Outre la mise en place de nouvelles obligations incombant à certaines plateformes de mise en relation, la loi d’orientation des mobilités du 24 décembre 2019 avait prévu la possibilité pour la plateforme, notamment dans le secteur de la conduite d’une voiture de transport avec chauffeur, d’établir une charte, déterminant les conditions et modalités d’exercice de sa responsabilité sociale, définissant ses droits et obligations ainsi que ceux des travailleurs avec lesquels elle est en relation.
Plus particulièrement, l’article 44 de la loi prévoyait la possibilité pour la plateforme de transmettre la charte à l’autorité administrative, en lui demandant de se prononcer sur la conformité du contenu de la charte. La loi précisait alors qu’une fois la charte homologuée, son établissement et le respect des engagements pris par la plateforme ne pouvaient caractériser l’existence d’un lien de subordination juridique entre la plateforme et les travailleurs. Autrement dit, cette disposition avait pour objet d’éviter la requalification en contrats de travail des contrats liant les travailleurs indépendants aux plateformes.
Une telle disposition est cependant censurée par le Conseil constitutionnel : cette disposition permet « aux opérateurs de plateforme de fixer eux-mêmes, dans la charte, les éléments de leur relation avec les travailleurs indépendants qui ne pourront être retenus par le juge pour caractériser l’existence d’un lien de subordination juridique et, par voie de conséquence, l’existence d’un contrat de travail ».

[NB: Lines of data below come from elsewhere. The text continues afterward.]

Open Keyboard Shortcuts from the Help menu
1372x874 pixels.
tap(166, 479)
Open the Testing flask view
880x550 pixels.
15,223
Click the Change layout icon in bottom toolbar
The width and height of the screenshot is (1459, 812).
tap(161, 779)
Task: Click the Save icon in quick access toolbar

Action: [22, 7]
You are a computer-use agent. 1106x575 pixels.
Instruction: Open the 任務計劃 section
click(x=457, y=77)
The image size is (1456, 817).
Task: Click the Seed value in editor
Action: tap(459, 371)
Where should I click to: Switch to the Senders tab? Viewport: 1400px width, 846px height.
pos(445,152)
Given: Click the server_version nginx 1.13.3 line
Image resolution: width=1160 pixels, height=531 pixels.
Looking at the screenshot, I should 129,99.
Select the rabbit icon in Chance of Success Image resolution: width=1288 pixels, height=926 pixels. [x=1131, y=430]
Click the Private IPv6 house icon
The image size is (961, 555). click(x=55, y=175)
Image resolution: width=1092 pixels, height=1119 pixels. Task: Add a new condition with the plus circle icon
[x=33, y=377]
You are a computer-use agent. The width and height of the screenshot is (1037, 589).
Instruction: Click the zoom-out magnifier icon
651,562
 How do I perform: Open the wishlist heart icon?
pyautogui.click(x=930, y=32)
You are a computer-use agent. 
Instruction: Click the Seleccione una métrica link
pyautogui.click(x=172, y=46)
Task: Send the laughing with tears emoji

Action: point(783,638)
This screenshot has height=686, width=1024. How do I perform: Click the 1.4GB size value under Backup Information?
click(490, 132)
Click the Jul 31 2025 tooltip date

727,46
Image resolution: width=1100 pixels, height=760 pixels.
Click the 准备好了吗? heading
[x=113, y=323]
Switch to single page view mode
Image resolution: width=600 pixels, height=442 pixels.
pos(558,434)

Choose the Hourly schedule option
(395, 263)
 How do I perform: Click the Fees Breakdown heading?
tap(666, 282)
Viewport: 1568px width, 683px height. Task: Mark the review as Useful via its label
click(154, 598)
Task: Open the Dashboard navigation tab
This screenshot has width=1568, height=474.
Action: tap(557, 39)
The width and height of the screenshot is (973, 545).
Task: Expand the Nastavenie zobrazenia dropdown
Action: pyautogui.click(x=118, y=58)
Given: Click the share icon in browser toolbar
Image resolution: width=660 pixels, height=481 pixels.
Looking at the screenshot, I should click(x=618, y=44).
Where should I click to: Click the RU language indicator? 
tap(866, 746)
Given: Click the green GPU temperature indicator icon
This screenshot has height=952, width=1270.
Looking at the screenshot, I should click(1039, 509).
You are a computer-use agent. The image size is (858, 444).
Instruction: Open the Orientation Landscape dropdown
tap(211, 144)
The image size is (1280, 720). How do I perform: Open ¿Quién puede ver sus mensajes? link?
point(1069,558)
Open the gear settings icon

Le Conseil constitutionnel rappelle, à ce titre, que relèvent du domaine de la loi les principes fondamentaux du droit du travail, la détermination du champ d'application du droit du travail et, en particulier, les caractéristiques essentielles du contrat de travail.
Par conséquent, le législateur, par la loi d’orientation des mobilités a permis aux entreprises de fixer des règles, au travers de la charte, qui relèvent en réalité de la loi ; il a donc méconnu l’étendue de sa compétence.
À noter, en revanche, que le Conseil considère conforme à la Constitution le fait pour la loi de prévoir que l’existence d'une charte homologuée ne peut, en elle-même et indépendamment de son contenu, caractériser un lien de subordination juridique entre la plateforme et le travailleur. Dans ce cas de figure, en effet, le législateur se borne uniquement à indiquer qu’un lien de subordination ne saurait résulter d'un critère purement formel et ne méconnaît pas, par conséquent, l'étendue de sa compétence.